*Task instructions*. Write out everything in the records exactly, apart from the pictures.

*Raw data*.
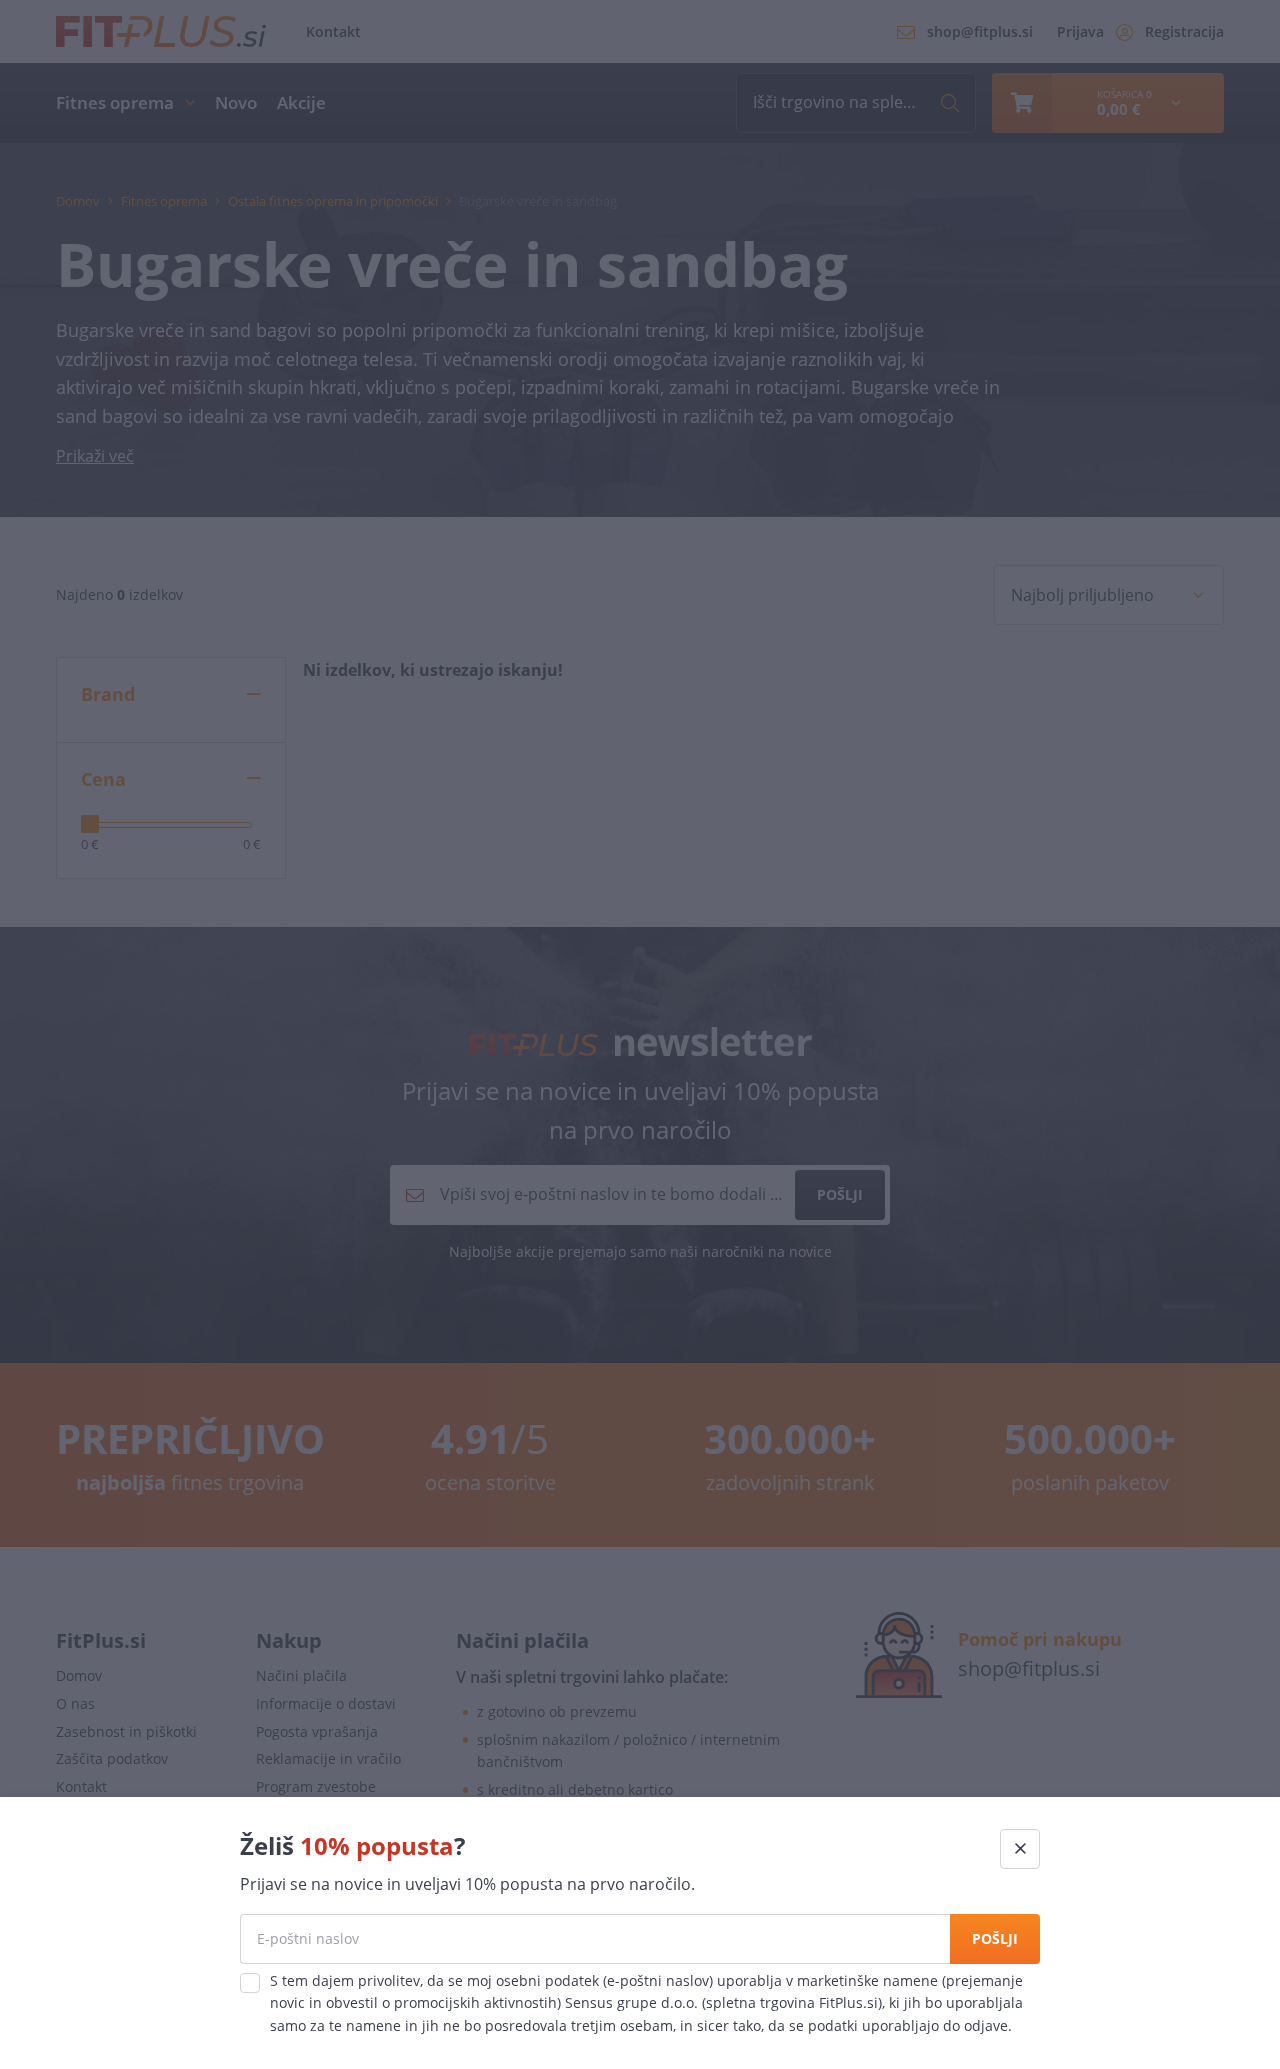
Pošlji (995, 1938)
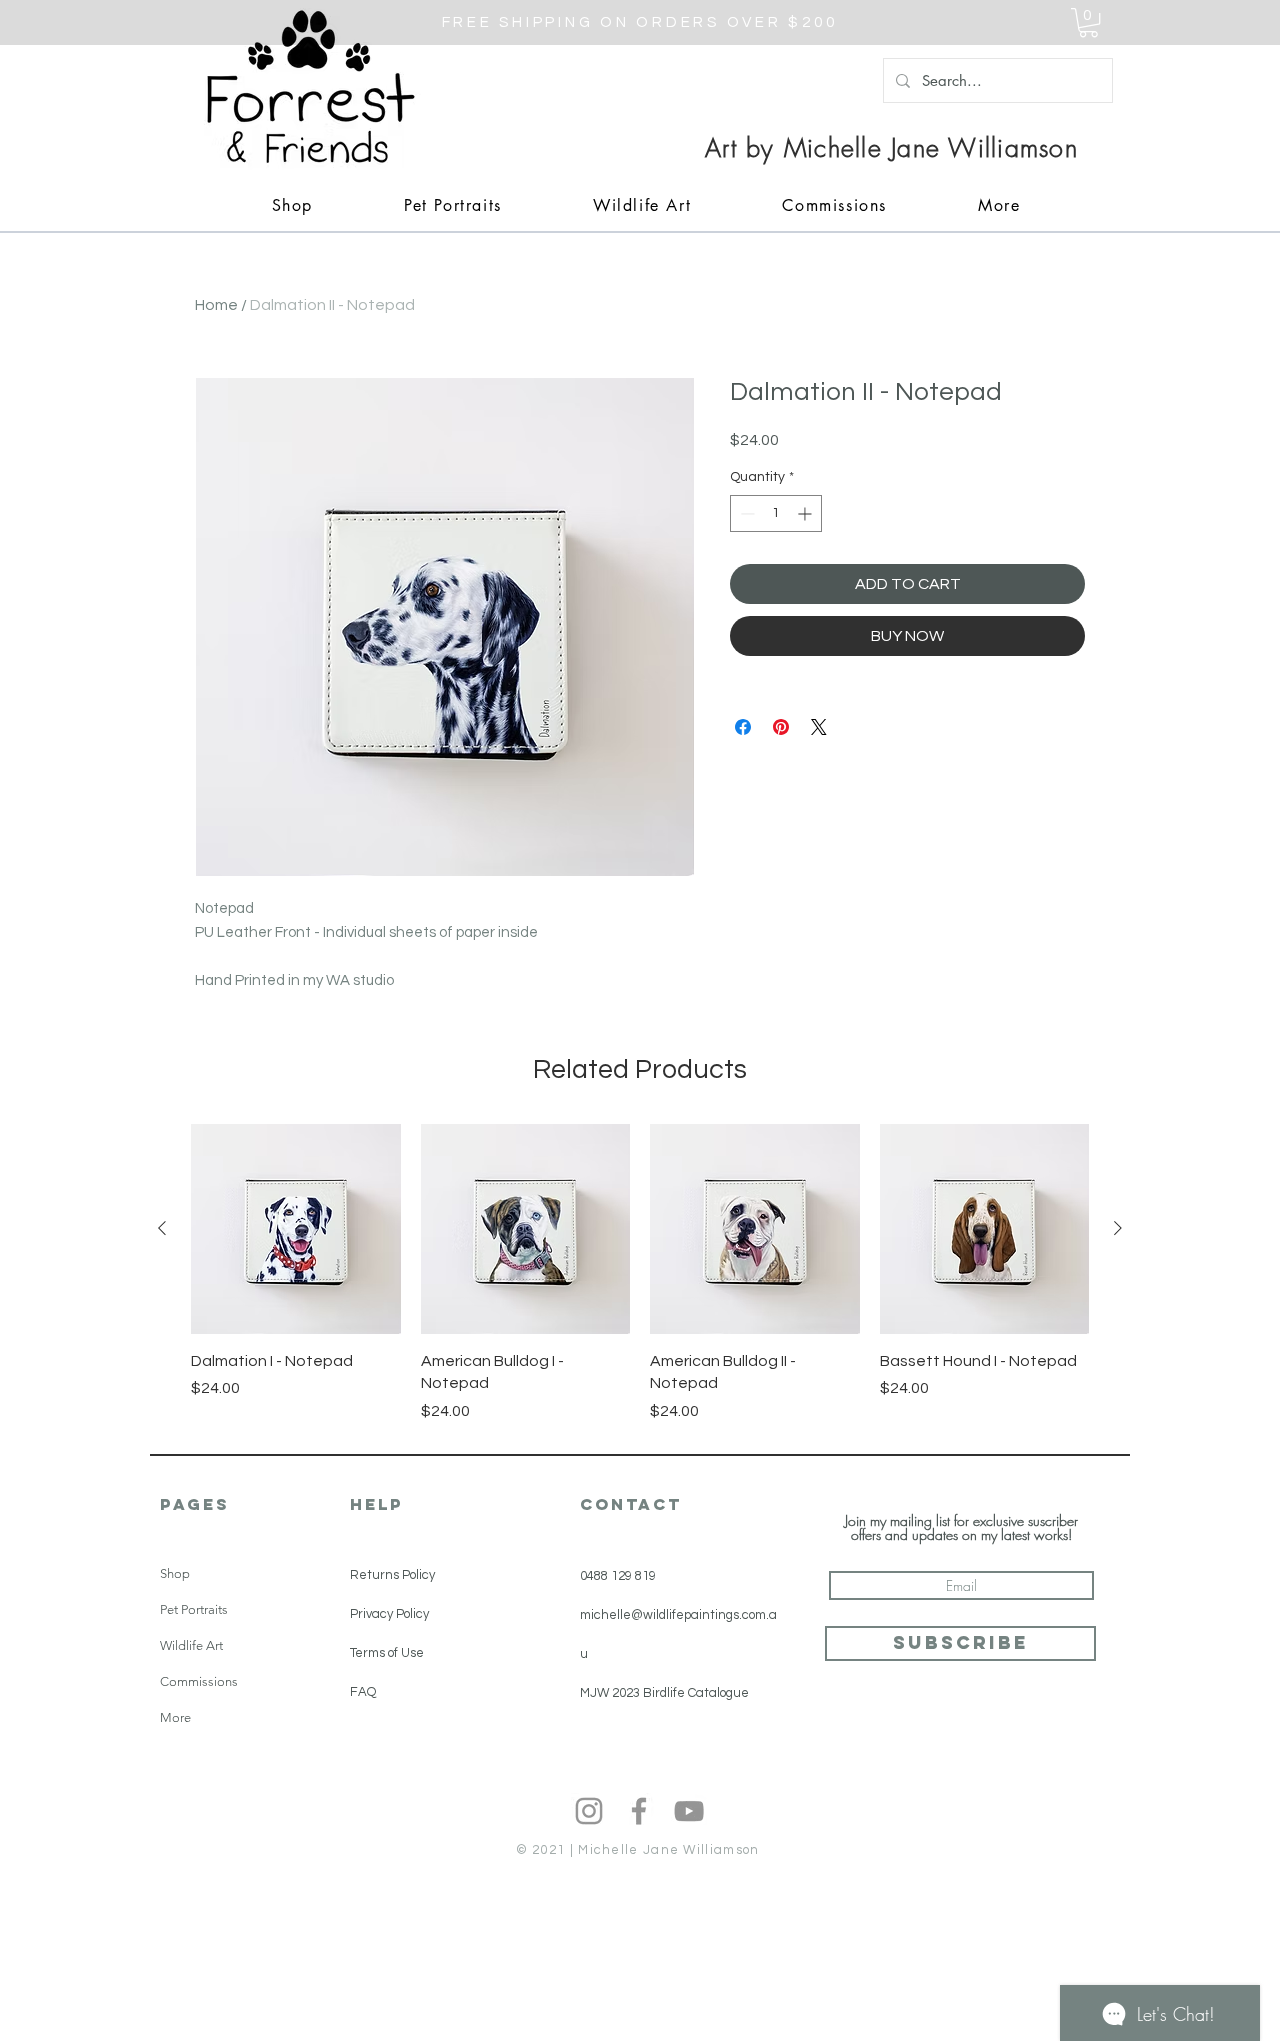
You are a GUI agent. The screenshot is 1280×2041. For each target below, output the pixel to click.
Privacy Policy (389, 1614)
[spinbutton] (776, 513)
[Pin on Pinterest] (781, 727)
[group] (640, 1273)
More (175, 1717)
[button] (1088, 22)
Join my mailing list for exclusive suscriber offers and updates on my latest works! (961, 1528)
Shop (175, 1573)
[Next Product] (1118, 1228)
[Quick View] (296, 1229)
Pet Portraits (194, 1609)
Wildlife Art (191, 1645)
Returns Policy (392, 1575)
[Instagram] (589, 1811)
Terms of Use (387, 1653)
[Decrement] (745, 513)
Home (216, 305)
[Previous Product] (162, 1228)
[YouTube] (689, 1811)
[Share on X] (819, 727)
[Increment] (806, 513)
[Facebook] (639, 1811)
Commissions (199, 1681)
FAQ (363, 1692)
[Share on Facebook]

*Problem solution*.
Pošlji (995, 1938)
You are a GUI agent. The screenshot is 1280×2041. For each target below, output the pixel to click.
Privacy Policy (389, 1614)
[spinbutton] (776, 513)
[Pin on Pinterest] (781, 727)
[group] (640, 1273)
More (175, 1717)
[button] (1088, 22)
Join my mailing list for exclusive suscriber offers and updates on my latest works! (961, 1528)
Shop (175, 1573)
[Next Product] (1118, 1228)
[Quick View] (296, 1229)
Pet Portraits (194, 1609)
Wildlife Art (191, 1645)
Returns Policy (392, 1575)
[Instagram] (589, 1811)
Terms of Use (387, 1653)
[Decrement] (745, 513)
Home (216, 305)
[Previous Product] (162, 1228)
[YouTube] (689, 1811)
[Share on X] (819, 727)
[Increment] (806, 513)
[Facebook] (639, 1811)
Commissions (199, 1681)
FAQ (363, 1692)
[Share on Facebook]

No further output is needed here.